### Working data ###
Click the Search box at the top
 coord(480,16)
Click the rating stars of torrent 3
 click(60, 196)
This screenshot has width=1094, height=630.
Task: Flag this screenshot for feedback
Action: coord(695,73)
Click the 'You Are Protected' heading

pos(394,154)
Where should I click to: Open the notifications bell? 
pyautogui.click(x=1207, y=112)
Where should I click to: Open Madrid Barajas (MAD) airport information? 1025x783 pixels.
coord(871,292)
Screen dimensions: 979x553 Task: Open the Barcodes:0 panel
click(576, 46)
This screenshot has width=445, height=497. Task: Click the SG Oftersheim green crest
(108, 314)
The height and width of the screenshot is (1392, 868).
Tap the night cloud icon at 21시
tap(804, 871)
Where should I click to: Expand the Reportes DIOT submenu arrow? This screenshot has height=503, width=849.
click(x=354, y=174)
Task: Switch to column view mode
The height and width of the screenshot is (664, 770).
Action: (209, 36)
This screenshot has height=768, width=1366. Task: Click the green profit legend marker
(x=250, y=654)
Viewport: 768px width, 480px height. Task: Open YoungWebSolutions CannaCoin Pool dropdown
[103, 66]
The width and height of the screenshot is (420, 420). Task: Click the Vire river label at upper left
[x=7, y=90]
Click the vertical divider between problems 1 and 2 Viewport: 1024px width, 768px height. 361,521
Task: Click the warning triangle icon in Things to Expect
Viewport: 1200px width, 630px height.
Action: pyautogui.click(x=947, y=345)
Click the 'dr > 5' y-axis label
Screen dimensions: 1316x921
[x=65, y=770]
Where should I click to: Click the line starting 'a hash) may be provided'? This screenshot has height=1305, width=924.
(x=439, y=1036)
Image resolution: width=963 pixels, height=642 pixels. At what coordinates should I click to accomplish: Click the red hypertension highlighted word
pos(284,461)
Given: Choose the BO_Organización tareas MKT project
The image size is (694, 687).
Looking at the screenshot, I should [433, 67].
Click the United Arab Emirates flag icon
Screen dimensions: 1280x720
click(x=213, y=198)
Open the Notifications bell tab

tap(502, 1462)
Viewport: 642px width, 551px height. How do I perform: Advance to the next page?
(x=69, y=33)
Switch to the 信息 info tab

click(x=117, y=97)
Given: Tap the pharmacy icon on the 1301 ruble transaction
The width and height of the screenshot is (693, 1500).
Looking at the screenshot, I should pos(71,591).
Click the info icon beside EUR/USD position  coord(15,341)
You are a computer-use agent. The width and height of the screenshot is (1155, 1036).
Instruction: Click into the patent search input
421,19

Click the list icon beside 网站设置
###
## Directions:
When a line in the data holds the word "Given", show that line.

## Solved exercise:
Given: Choose the BO_Organización tareas MKT project
Given: Tap the pharmacy icon on the 1301 ruble transaction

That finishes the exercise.